Sarah Michelle Gellar is, by modern standards of celebrity, a hermit. She isn't tweeting constantly, blabbing to media about every issue and her political positions are generally unknown.
She got married and stayed married, and unlike Angelina Jolie, her face isn't a fixture on tabloid magazine covers. She only surfaces when she's doing a project and wants to draw attention to it.
During the initial onslaught of #MeToo, I don't recall her expressing an opinion regarding "male feminist" uber-hypocrite Joss Whedon. Now, however, Buffy the Vampire Slayer has driven a stake into Whedon's tottering career.

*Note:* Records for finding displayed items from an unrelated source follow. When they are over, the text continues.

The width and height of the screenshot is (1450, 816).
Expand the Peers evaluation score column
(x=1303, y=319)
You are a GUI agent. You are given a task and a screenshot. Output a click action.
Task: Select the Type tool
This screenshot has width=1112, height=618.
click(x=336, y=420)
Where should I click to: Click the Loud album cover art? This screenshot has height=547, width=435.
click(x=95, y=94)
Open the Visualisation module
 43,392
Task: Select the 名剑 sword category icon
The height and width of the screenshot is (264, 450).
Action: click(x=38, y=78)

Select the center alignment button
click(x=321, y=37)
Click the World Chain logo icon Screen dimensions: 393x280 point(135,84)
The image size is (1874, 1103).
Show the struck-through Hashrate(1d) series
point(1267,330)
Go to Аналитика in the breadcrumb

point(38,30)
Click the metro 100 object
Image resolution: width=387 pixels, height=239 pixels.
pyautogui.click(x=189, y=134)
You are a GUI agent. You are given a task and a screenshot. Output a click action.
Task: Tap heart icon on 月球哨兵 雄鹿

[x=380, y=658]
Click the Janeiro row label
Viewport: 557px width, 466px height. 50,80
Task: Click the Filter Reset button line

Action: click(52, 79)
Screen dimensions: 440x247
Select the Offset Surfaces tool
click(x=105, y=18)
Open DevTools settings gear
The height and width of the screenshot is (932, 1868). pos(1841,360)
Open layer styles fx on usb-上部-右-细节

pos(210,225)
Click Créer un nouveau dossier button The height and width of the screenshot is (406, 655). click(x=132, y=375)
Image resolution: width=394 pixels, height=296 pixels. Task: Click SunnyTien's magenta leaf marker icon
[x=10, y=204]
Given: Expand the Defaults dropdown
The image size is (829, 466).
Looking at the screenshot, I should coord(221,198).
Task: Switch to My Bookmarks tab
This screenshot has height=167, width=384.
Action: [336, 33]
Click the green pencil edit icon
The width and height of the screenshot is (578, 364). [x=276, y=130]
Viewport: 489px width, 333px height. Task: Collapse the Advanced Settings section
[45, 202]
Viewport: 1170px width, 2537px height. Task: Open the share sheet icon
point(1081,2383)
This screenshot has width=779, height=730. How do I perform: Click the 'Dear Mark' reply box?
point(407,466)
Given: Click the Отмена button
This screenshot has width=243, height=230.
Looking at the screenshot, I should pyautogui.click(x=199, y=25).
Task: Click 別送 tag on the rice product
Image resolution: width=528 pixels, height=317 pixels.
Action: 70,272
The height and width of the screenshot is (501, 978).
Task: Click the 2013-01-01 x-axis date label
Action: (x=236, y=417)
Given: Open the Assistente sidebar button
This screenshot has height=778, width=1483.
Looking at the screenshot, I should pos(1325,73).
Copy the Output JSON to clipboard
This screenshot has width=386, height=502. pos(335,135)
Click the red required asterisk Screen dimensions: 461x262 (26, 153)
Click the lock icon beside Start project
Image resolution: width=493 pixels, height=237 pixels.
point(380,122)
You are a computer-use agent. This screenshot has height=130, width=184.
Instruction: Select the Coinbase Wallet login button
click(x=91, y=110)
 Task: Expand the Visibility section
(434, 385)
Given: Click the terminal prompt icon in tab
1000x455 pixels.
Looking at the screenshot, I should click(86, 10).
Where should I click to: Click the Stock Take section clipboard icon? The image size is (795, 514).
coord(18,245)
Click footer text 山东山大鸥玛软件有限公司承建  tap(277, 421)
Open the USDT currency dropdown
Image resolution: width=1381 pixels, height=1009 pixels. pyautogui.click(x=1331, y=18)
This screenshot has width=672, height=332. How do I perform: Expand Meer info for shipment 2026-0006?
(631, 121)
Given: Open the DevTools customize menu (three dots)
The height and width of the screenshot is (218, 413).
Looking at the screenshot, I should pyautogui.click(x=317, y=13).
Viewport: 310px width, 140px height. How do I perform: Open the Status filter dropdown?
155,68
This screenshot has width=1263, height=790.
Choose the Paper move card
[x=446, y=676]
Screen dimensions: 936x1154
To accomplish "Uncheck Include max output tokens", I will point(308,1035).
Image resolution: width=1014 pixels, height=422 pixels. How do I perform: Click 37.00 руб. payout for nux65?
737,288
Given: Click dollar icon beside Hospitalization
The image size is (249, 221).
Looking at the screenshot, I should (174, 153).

I'm of two minds on Hollywood's infamous casting couch. On the one hand, it's exploitative and grossly immoral.
On the other hand, such things have always been part of show business. Throughout human history "actor" and "prostitute" have generally meant the same thing. It was only in the last few decades that performers began to climb the social ladder and become respectable as a class. I blame World War II, because so many entertainers (particularly movie stars like Clark Cable and Jimmy Stewart) dropped their careers and went to war. That gave show business a reputation for honor and decency that it didn't really deserve.
To put it another way, I don't think anyone goes into an industry notorious for nude sex scenes and thinks that everything is totally moral and proper. I'm not even going to mention the drugs and other goings on. When a producer or director points links couch performance to movie roles, the obvious thing to do is leave. Yes, it means giving up dreams of celebrity and fabulous wealth, but some prices are too high to pay. Life is all about self-denial.
However, not everyone is that strong, and predators have ways of boxing in their prey, which is why I think the only way to win "the fame game" is not to play.
The key issue seems to be not that bad people did bad things, but that they failed to honor their contract. The movie moguls of old really could make you a star if you catered to their whims. Nowadays, Hollywood's audience and reach continues to shrink. I'm not the first to note that Weinstein got dimed out in large part by middle-aged women whose careers had flatlined.
Whedon has similarly lost his golden touch, which makes his increasingly angry persona intolerable. Hollywood itself has a whole genre of films about washed-up stars and their despair.
The collapse of the studio system ushered in the era of the writer/producer/director auteur, and I think we're now seeing a similar collapse, with advanced yet affordable technology and online streaming allowing talented artists to bypass Hollywood altogether. The day of having to find a distributor or raise millions of dollars from backers are quickly fading. There is a massive audience hungry for content that Hollywood simply refuses to provide, and it will be interesting to see what comes next.
What that means is that the casting couch will have to find a new habitat. The social ostracism of former apex predators isn't so much about a shift in values as it is about a declining population of prey.